Emergencies Including Infectious Diseases
Several attendees noted that when an emerging disease arises, LDTs are often the first test to meet that previously unmet need. Delaying the introduction of these tests could hamper public health agencies in responding in the case of an emergency.
Steve Gutman, the former Director of OIVD, noted that the agency can process with emergency use authorizations (“EUA”) rapidly; however, some attendees appeared unconvinced that the EUA program would be sufficiently timely or responsive, particularly for less common emerging diseases.
Modifications and Personalized Medicine
Attendees also warned that an unintended consequence could be to reduce modifications made to tests and to slow advances in personalized medicine. Once a product is cleared or approved, even relatively small modifications can trigger the need for a new submission. Thus, the ability to rapidly incorporate new information into assays could be impeded.
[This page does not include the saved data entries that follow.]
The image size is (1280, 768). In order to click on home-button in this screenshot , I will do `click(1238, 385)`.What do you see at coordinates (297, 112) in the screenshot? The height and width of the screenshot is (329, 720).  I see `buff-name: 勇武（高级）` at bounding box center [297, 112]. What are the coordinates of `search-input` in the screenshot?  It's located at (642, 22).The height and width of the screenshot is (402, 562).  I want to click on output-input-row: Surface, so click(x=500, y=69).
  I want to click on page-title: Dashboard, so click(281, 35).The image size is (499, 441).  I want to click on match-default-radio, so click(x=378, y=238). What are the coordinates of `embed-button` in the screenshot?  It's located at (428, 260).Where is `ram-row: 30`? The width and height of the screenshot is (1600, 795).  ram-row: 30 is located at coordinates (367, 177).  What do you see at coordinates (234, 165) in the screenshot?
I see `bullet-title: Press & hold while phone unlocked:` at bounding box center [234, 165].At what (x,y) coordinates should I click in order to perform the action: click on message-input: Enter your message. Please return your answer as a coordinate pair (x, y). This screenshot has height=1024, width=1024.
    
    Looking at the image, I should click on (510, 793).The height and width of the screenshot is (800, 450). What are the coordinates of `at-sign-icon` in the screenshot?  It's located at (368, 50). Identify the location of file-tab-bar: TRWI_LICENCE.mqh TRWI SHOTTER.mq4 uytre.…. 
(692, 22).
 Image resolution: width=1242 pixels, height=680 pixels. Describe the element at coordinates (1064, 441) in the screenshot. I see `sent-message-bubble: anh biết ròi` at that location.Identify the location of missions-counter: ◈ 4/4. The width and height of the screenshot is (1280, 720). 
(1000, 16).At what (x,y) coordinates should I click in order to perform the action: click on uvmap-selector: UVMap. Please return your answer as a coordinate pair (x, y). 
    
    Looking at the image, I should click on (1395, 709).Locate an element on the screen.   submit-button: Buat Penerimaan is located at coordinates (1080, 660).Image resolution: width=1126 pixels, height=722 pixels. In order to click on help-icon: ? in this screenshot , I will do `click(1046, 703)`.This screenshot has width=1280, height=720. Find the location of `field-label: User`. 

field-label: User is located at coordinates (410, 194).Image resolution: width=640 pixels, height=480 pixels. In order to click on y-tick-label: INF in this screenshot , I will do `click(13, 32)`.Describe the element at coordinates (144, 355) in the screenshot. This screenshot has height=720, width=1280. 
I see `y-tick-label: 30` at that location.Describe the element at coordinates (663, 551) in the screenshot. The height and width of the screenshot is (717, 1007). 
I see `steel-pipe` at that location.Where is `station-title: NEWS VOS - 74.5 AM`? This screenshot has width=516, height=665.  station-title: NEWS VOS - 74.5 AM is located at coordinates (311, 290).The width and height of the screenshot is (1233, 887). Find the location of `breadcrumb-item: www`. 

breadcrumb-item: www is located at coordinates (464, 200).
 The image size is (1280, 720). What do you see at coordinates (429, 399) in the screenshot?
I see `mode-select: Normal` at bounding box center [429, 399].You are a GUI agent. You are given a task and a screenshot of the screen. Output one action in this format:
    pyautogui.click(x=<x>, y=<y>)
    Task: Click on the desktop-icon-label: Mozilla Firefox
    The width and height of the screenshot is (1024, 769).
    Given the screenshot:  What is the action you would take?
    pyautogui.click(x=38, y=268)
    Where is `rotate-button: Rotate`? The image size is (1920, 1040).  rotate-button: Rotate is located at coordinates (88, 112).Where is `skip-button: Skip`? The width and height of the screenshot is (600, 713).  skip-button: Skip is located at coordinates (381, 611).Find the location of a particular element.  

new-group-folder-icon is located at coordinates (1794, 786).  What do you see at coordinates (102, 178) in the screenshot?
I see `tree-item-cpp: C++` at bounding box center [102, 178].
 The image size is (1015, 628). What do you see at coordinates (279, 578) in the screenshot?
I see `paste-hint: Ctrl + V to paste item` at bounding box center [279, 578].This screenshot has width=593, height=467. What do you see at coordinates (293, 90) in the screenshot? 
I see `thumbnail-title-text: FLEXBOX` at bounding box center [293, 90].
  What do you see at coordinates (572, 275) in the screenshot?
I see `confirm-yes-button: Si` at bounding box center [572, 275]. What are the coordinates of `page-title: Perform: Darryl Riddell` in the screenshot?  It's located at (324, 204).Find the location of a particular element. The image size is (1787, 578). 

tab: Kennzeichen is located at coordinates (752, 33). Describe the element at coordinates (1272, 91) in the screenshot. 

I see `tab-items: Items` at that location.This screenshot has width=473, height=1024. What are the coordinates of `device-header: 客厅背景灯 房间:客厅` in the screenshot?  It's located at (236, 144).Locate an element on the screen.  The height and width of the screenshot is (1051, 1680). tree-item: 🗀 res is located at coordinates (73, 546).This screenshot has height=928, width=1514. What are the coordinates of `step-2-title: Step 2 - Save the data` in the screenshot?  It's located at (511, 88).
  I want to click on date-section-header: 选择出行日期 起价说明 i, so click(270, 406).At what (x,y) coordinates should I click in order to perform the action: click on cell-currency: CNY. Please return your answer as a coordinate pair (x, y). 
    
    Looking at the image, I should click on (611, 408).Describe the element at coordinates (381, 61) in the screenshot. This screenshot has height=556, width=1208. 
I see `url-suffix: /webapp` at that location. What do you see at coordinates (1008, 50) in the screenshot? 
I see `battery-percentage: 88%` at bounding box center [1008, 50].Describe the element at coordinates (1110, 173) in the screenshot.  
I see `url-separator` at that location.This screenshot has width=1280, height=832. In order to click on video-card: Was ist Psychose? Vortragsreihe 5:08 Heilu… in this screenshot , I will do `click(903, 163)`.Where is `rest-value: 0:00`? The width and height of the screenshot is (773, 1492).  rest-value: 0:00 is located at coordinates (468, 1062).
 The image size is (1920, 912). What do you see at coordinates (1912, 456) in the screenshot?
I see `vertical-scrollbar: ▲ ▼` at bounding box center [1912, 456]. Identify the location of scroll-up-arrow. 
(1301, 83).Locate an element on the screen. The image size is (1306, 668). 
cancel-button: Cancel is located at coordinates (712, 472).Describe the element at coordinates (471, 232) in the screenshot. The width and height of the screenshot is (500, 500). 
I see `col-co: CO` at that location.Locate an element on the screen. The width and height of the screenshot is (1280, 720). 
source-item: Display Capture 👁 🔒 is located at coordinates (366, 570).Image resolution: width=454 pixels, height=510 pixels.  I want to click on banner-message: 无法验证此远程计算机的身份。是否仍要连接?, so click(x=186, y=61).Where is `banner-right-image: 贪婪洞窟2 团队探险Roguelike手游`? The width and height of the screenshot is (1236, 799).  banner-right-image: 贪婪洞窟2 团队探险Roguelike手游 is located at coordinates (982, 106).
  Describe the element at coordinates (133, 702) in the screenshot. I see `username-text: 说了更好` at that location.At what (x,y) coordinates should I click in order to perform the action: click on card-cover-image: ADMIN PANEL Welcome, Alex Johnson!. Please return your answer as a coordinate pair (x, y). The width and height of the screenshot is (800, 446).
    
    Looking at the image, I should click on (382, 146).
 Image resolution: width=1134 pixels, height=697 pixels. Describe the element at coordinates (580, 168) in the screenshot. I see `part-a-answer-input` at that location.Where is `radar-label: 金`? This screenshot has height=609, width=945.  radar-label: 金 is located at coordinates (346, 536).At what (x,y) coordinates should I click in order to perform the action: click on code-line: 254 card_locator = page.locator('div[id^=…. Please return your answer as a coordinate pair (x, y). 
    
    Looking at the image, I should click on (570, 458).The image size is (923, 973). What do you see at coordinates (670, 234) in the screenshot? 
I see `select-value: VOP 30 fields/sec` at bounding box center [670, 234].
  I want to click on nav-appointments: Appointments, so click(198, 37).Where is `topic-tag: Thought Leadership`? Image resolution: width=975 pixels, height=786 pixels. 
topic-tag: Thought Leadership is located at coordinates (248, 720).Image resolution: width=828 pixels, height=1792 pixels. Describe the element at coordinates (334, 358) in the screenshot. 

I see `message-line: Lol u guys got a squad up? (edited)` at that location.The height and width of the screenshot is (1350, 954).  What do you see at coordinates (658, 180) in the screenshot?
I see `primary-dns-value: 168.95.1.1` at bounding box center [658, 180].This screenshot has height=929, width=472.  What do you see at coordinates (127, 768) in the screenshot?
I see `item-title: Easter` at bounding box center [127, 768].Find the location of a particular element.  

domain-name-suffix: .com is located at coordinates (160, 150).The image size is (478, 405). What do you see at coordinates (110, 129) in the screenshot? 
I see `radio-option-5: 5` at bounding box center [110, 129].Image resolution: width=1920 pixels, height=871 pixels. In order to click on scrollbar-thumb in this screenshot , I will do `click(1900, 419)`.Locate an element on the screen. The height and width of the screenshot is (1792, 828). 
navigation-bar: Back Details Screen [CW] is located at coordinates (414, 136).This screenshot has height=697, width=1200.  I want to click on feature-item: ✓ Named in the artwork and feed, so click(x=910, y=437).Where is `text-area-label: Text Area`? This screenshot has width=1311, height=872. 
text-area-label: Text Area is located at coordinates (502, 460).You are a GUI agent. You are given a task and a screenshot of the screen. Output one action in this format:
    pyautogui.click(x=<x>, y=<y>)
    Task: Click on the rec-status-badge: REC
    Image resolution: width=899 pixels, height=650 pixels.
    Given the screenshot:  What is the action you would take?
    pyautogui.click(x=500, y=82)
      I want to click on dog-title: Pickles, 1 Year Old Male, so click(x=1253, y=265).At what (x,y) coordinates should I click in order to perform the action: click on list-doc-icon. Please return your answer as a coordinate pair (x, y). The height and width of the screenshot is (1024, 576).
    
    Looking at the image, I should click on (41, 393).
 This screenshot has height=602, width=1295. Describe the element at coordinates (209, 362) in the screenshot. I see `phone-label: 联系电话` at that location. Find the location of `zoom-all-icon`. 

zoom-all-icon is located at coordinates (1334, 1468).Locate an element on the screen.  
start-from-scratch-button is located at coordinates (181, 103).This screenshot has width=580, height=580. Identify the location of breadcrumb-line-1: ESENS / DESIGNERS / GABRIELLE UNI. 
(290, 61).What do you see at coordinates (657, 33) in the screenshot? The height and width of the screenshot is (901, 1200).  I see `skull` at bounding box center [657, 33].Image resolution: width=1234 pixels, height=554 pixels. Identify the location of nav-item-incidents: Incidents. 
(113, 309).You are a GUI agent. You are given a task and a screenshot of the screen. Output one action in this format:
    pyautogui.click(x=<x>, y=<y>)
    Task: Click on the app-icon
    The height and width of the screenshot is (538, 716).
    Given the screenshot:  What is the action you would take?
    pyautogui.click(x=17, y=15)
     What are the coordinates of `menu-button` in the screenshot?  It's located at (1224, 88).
The expansion of FDA’s device regulatory scheme to LDTs – even a small subset of LDTs – will raise significant questions. Many speakers expressed their hope that this will be a collaborative process. The FDA’s release of series of letters issued to laboratories on the first day of the meeting did prompt some concerns as to whether this hope would be realized fully. Given the complexity of LDT regulation and its potential consequences – both expected and unexpected – it is critical that this wish for active collaboration be granted.